Besides, their contradictory need to distance themselves from others even though they crave this contact makes them even more peculiar which could affect others' perceptions of them and make social inclusion even harder.
A lack of empathy marks this disorder, and the person affected may appear to be emotionless. These people might find enjoyment in others' suffering, and others weaknesses tend to make them feel powerful.
Psychopaths that have no remorse or that purposefully harm the people around them for their own personal benefit or because they simply don't value them, fall into the extremes of this disorder. However, the category has received criticism for its overlapping area with criminal behavior since a wide range of very different individuals fall into this spectrum.
This pathology is one that harms the person experiencing it and their loved ones the most. Borderline personality is marked by instability in all areas of life including identity and emotions. These people experience and feel everything in an extreme manner and especially negative events. They also tend to feel unloved, and their perception of others changes quickly.
This type of person continually brags about what they've done and everything that's related to them. They have a glaring need to get others' attention, and they're theatrical and over the top, since they know perfectly well that this is how to achieve their goal: being the center of attention.
Narcissists believe that they are better than others. Even if they try to establish relationships with others, they aren't usually successful since they lack true empathy and are too caught up in themselves which keeps them from taking a real interest in other people.
Avoidant people have an intense fear of interacting with others -this fear generates anxiety, and this leads them into a spiral of interpersonal rejection. Even so, they like to establish close relationships, but embarrassment and worry keep them from letting others get to know them.

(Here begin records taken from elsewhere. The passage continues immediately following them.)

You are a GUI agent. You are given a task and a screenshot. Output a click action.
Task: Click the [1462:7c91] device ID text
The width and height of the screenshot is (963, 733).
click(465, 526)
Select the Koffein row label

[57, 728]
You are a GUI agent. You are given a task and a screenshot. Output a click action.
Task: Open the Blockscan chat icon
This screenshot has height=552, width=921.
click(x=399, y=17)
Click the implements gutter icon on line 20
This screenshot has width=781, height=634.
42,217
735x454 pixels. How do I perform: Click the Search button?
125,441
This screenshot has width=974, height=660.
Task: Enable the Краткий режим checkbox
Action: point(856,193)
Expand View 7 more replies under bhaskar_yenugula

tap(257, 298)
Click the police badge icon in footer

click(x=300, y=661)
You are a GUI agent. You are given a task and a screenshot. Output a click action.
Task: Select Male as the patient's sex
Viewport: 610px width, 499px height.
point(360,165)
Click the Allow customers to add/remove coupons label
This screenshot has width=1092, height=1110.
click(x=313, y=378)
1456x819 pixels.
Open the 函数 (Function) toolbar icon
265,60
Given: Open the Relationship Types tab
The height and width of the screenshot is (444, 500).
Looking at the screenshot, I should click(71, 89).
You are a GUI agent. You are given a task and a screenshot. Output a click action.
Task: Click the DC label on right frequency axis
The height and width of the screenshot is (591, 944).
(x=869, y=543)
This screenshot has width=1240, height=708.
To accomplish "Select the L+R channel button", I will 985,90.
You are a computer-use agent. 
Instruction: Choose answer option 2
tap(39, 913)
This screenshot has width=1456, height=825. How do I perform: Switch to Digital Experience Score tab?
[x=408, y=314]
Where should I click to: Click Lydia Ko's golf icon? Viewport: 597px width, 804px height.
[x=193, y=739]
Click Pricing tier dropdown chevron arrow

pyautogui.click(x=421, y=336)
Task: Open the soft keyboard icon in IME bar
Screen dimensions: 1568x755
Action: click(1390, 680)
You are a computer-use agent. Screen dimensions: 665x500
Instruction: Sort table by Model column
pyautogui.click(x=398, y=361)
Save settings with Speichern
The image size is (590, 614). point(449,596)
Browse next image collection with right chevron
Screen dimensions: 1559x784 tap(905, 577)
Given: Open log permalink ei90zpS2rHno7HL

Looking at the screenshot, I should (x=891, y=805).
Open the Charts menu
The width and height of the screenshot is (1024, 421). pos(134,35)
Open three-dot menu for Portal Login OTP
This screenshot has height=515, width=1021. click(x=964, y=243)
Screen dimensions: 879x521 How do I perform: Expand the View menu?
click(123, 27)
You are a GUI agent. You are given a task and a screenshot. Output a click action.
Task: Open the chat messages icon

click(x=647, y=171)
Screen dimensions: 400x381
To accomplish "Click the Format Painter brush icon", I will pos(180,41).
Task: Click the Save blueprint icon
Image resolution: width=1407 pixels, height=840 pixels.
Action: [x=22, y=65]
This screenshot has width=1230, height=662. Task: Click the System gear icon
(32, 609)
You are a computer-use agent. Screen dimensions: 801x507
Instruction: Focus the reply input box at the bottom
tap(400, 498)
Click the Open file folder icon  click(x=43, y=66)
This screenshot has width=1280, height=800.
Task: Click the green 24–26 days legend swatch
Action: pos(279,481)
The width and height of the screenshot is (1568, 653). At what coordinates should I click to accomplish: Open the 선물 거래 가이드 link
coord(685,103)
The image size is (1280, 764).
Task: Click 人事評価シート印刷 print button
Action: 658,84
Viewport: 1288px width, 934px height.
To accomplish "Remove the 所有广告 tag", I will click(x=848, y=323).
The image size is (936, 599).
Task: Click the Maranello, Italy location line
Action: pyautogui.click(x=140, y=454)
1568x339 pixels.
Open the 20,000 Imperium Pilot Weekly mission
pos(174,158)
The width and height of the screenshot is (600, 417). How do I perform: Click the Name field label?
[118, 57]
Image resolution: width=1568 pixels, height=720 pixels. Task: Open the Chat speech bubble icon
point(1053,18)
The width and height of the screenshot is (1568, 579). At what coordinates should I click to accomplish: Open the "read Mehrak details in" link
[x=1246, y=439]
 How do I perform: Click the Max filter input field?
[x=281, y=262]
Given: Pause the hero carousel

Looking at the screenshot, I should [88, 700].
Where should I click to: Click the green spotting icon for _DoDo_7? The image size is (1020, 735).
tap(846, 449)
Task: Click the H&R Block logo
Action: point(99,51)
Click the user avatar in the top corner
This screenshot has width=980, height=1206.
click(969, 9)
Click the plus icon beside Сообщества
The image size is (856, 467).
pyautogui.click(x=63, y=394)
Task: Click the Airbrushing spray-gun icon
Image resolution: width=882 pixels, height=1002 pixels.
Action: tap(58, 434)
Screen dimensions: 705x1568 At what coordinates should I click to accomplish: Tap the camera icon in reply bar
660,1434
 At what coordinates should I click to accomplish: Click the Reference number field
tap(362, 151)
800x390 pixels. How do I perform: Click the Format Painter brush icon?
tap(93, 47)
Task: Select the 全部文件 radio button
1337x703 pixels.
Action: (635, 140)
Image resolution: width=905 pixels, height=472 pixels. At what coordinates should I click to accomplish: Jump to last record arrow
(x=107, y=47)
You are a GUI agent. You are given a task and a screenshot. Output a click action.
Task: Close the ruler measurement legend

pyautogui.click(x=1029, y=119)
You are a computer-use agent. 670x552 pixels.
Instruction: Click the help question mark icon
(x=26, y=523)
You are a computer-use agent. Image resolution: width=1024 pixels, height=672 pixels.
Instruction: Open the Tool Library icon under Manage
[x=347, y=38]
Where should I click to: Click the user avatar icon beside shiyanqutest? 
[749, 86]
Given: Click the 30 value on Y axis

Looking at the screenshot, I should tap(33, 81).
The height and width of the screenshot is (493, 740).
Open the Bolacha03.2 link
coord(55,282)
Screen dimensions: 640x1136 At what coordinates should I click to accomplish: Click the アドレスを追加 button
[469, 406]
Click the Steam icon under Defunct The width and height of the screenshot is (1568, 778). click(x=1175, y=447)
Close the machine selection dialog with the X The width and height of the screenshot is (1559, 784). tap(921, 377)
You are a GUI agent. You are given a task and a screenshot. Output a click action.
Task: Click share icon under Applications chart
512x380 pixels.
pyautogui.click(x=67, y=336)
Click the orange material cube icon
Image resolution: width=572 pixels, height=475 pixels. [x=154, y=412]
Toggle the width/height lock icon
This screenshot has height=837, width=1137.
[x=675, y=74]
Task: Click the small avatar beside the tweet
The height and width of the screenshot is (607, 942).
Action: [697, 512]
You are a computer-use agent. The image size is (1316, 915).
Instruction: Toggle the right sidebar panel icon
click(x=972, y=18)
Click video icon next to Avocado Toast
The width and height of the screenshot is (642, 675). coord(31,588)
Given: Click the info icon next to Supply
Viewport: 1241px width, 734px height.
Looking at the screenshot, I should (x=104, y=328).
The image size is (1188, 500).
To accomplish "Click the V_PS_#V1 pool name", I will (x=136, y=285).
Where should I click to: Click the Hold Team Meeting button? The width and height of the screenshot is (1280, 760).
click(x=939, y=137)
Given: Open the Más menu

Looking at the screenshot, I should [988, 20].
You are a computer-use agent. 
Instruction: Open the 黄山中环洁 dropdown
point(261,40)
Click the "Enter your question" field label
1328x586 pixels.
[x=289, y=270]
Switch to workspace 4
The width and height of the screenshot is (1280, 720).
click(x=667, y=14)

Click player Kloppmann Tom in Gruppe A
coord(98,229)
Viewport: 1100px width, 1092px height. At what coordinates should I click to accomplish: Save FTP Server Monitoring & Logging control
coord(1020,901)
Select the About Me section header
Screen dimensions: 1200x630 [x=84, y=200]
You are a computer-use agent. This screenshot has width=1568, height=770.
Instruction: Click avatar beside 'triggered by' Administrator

Those with dependent personalities believe that they need the help of others to overcome the obstacles that life presents them with. They feel helpless and incapable, which is why they think that they need assistance to get through their problems -which could be true to a certain extent since this pattern keeps them from learning new abilities. They are incredibly indecisive and have an intense fear of loneliness.
A rigid personality characterizes people with obsessive personalities. Plans are so meaningful to them, and they guide their lives to the extent where they are no longer practical. They always stick to the rules and they don't leave time for leisure or enjoyment since this makes them feel guilty. They are perfectionists that are extremely hard on themselves when it comes to reaching goals, and they don't even consider the possibility of failure. Those with this disorder push themselves to the limit.
According to Theodore Millon, depressive personality disorder is a proper diagnosis for those with chronic depression. Symptoms include negative thoughts about ones' self, planning suicide, and even halucinations and aggressive behavior.
Sadistic people find pleasure in others' suffering. These individuals are usually cruel, dominant, authoritarian and often explode into fits of rage. They also have a tendency toward rigid and dogmatic thoughts, according to Millon.
In contrast, masochism, as described by Millon, is a personality pattern where the affected person belittles themselves, and tends toward subservience and feels that they are always at fault or suspects that people that treat them well have hidden intentions.
According to Theodore Millon, people with passive-aggressive disorder hold grudges and are skeptical and dissatisfied. Besides, they avoid direct communication and tear down others' goals and expectations.